Aferrarse a esa imagen del papá, la mamá y los niñitos podrá ser bueno
para vender cereales o detergentes en la televisión. Pero en la vida real, ese
modelo ya no es el único.
Esta semana seguramente las mayorías del Congreso le negarán el voto al
matrimonio igualitario y demostrarán, una vez más, que ese es el país que
tienen en la cabeza: excluyente, de parroquia, troglodita. ¿Será que merecemos
un Congreso que deja los derechos de los colombianos a merced de las iglesias?
¿Qué les permite a estas extender sus prejuicios y prohibiciones más allá de
sus templos y convertirlos en norma social?
Nada más arbitrario. Allá las congregaciones religiosas si les prohíben
la homosexualidad a sus adeptos, si se niegan a casarlos con sus ritos, o los
esconden en el clóset de sus capillas. Pero que no impongan sus prejuicios en
una discusión política que se da en un Estado laico. Y que debería ser un
debate ilustrado, y no una sarta de frases lamentables como las que se escuchan
en estos días. Expresiones del tenor de que “hay una dictadura de la
diversidad sexual” o aquellas en las que trata a los homosexuales como
depravados o enfermos, dan cuenta del nivel en que estamos.
El matrimonio es como la democracia: un sistema imperfecto al que no le
han encontrado un remplazo mejor. Y la gente, toda, tiene derecho a usarlo si
quiere. La pregunta no es si uno está de acuerdo con que los homosexuales
puedan casarse, la pregunta es si uno está de acuerdo con que las libertades y
los derechos sean para todos los ciudadanos de este país.

→ Datos de ubicación de palabras y elementos
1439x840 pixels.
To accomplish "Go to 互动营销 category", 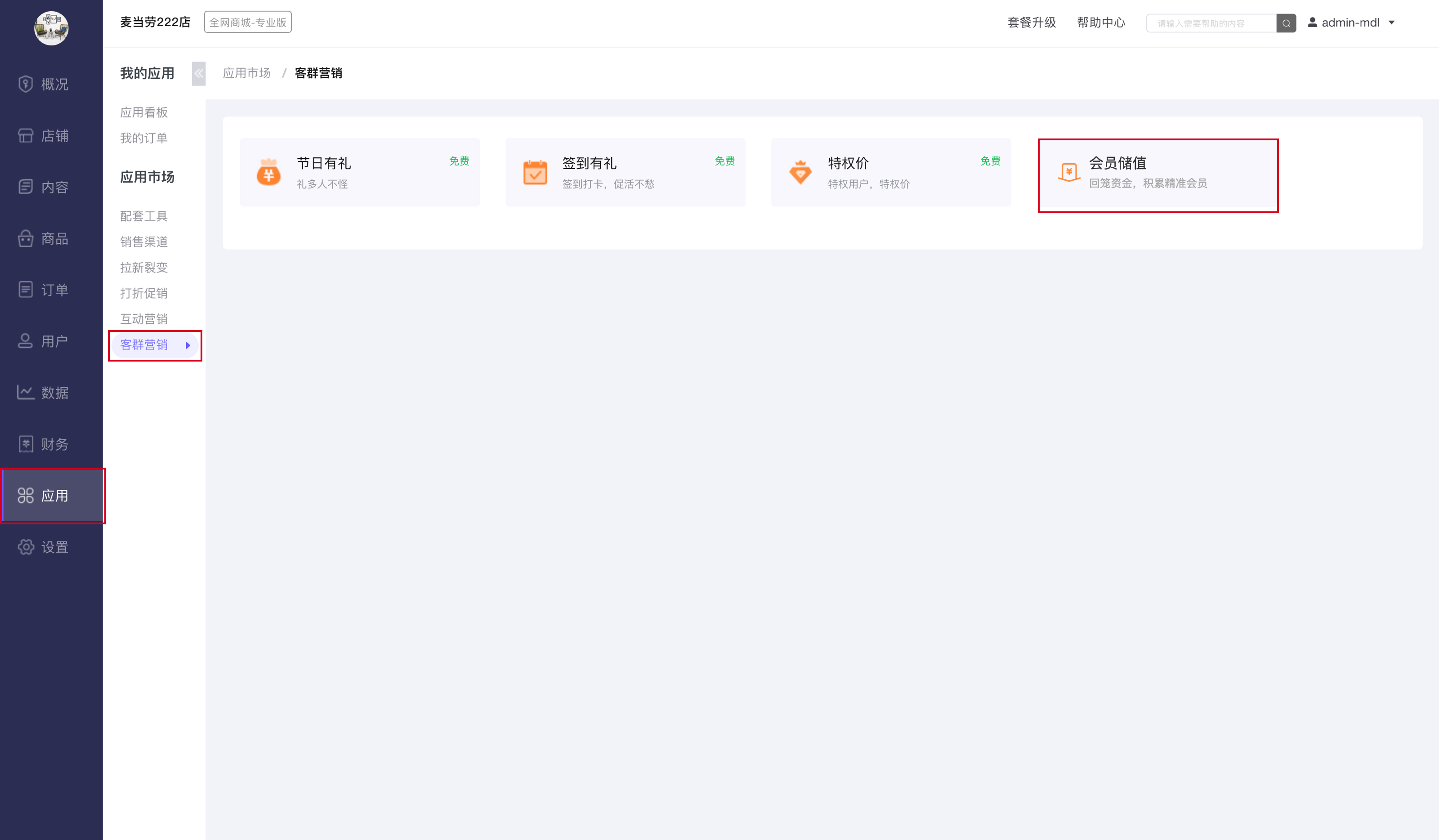I will [x=144, y=319].
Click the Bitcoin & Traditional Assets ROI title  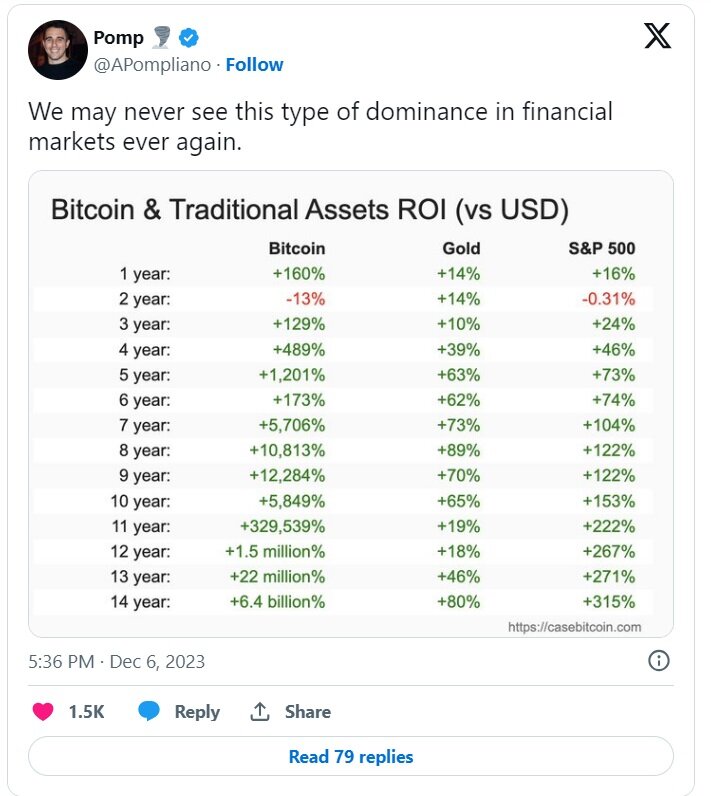point(310,210)
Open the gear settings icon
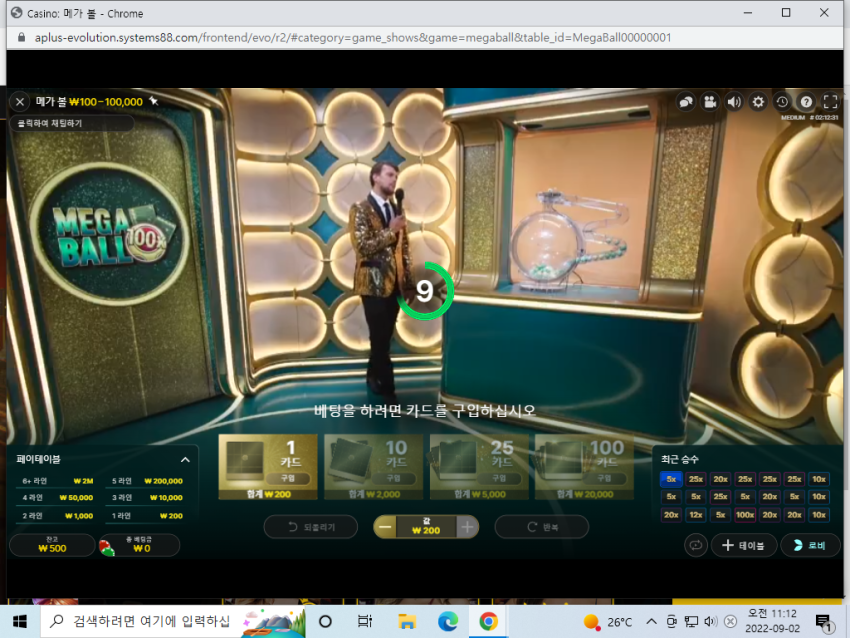The height and width of the screenshot is (638, 850). [x=758, y=102]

→ Requisitos
[a] Según el fragmento seleccionado, ¿con qué se compara el matrimonio?
[b] ¿Cómo resumirías en dos oraciones el fragmento seleccionado?
[c] Prosigue el fragmento seleccionado sobre el matrimonio igualitario a partir de su última oración.

→ Respuestas esperadas
[a] Con la democracia: un sistema imperfecto al que no le han encontrado un remplazo mejor.

[b] La familia de papá, mamá y niños ya no es el único modelo, y se anticipa que las mayorías del Congreso negarán el voto al matrimonio igualitario, dejando los derechos de los colombianos a merced de las iglesias, que no deberían imponer sus prejuicios en un Estado laico. El matrimonio, como la democracia, es un sistema imperfecto sin un remplazo mejor que toda la gente tiene derecho a usar, y la verdadera pregunta es si las libertades y los derechos deben ser para todos los ciudadanos del país.

[c]
No es un problema de minorías. Se trata de reconocer que la
sociedad está cambiando a pasos agigantados y que las leyes deben reflejar esos
cambios. Por el lado de la identidad sexual y de los géneros se está
produciendo una revolución en el mundo entero. No en vano este asunto del
matrimonio igualitario es el que ha marcado la diferencia entre derechas e
izquierdas en países como Francia, Uruguay y Argentina, que ya lo han
aprobado.
En Estados Unidos ha sido uno de los grandes temas de la política en
estos meses. El país está pendiente del Tribunal Supremo que tiene en sus manos
la derogatoria de la ley que impide que las uniones homosexuales sean reconocidas
a nivel federal. El propio Bill Clinton, que firmó esa ley en 1996, dice que
eso ocurrió en “un tiempo muy distinto” y que se debe revocar porque es
incompatible con los principios de libertad e igualdad de la Constitución de su
país.
Pero aquí las mayorías del Congreso prefieren meter la cabeza en la
arena, como el avestruz, e ignorar que sociológicamente, ya cada vez nos
parecemos menos a la sagrada familia. Aferrarse a esa imagen del papá, la mamá
y los niñitos podrá ser bueno para vender cereales o detergentes en la
televisión, pero en la vida real, ese modelo ya no es el único. “El
modelito se les quebró”, dijo Marta Lucía Cuéllar, madre de un homosexual, que
salió a defender los derechos de su hijo esta semana ante un Congreso sordo.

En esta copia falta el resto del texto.